BEGIN
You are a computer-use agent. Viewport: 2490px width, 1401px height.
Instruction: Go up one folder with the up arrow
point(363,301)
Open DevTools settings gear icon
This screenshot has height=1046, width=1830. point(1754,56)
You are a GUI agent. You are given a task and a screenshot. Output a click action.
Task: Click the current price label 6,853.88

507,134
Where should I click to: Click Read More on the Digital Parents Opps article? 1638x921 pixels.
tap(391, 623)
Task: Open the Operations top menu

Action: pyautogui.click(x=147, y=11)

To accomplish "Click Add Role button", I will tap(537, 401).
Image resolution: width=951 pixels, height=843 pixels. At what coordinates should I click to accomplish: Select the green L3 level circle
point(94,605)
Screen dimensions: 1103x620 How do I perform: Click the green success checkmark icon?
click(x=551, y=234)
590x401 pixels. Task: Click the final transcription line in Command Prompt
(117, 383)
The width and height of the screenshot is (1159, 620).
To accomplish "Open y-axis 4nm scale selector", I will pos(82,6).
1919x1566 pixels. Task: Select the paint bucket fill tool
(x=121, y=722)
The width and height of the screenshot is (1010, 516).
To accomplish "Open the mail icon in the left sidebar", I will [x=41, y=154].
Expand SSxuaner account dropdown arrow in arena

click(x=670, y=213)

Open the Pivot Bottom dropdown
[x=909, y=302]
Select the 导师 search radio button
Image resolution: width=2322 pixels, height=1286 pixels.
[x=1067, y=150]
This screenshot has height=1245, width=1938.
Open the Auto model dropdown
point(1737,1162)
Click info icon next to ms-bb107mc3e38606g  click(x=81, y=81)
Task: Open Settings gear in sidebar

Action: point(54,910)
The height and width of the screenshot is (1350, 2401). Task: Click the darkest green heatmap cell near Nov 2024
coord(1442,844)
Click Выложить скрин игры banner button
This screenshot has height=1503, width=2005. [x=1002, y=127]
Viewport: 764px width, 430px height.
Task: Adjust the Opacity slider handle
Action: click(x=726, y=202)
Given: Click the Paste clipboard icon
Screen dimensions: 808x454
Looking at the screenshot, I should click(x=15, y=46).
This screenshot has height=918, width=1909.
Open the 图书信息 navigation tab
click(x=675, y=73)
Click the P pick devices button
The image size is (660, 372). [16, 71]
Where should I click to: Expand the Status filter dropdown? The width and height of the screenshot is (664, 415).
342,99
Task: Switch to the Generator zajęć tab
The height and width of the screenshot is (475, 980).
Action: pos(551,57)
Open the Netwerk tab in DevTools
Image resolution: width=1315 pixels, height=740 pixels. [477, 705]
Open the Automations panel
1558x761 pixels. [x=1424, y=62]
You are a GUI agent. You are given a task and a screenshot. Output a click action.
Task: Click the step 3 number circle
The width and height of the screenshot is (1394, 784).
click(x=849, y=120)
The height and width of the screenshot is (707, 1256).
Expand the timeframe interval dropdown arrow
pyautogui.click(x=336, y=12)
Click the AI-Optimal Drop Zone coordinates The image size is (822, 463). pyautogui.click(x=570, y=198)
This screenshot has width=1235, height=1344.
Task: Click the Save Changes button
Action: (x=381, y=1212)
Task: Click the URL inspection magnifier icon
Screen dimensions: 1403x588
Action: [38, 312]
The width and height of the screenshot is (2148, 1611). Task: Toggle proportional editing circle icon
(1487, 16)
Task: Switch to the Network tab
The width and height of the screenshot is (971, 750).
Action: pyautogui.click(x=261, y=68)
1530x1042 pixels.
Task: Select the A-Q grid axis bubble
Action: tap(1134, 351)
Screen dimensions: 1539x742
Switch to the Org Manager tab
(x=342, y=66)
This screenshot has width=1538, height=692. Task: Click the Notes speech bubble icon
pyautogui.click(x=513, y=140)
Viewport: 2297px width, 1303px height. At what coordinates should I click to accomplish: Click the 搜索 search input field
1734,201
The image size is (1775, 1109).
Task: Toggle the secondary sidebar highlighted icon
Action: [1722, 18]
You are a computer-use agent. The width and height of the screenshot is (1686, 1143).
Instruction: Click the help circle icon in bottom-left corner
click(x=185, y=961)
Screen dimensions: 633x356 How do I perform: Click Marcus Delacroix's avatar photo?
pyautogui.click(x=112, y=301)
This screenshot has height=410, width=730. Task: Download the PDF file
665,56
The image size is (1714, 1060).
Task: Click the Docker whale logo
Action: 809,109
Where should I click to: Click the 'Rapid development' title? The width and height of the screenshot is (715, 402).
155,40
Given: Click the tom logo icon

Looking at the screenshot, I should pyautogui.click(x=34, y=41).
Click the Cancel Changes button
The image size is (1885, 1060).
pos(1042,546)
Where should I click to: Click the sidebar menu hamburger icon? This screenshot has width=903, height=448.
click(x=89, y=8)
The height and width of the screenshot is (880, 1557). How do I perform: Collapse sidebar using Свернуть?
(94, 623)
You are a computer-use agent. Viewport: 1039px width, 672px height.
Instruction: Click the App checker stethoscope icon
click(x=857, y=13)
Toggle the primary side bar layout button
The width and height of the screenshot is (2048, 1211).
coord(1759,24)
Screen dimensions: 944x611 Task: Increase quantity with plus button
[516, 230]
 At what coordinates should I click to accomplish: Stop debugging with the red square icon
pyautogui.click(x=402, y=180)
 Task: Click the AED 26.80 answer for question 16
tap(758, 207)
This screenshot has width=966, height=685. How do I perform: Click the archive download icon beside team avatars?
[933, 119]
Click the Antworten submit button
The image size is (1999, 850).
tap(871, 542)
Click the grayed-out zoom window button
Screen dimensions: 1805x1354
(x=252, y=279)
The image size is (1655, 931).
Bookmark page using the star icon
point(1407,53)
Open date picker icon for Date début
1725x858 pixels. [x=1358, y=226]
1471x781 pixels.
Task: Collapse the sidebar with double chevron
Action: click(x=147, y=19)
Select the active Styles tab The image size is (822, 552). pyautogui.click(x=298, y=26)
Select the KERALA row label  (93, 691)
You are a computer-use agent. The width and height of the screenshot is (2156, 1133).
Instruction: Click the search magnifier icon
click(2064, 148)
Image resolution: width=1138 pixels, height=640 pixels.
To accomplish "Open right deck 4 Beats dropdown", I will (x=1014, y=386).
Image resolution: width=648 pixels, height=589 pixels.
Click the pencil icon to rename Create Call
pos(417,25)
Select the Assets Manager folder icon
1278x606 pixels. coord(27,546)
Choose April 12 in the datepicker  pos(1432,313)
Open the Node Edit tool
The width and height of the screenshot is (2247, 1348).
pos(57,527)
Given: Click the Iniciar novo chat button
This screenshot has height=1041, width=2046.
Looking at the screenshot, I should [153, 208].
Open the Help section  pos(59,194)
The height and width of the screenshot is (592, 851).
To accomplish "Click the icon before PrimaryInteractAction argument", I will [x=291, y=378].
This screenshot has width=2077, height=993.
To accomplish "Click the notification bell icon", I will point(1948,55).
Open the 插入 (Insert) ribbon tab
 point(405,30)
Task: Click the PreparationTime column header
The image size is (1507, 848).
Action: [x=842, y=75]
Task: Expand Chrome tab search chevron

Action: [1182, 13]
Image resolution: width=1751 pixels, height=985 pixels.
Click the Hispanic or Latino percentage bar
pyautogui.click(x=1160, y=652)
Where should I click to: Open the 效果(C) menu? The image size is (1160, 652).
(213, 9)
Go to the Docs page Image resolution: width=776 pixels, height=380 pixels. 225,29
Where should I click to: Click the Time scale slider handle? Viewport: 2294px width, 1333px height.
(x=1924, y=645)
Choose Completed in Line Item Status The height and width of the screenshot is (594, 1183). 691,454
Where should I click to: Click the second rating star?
END
**EXERCISE OBJECTIVE**
Please quote nothing but the lines from the line with "Go to the Docs" through the end of the data above, exactly as written, ends included.

**ANSWER BOX**
Go to the Docs page Image resolution: width=776 pixels, height=380 pixels. 225,29
Where should I click to: Click the Time scale slider handle? Viewport: 2294px width, 1333px height.
(x=1924, y=645)
Choose Completed in Line Item Status The height and width of the screenshot is (594, 1183). 691,454
Where should I click to: Click the second rating star?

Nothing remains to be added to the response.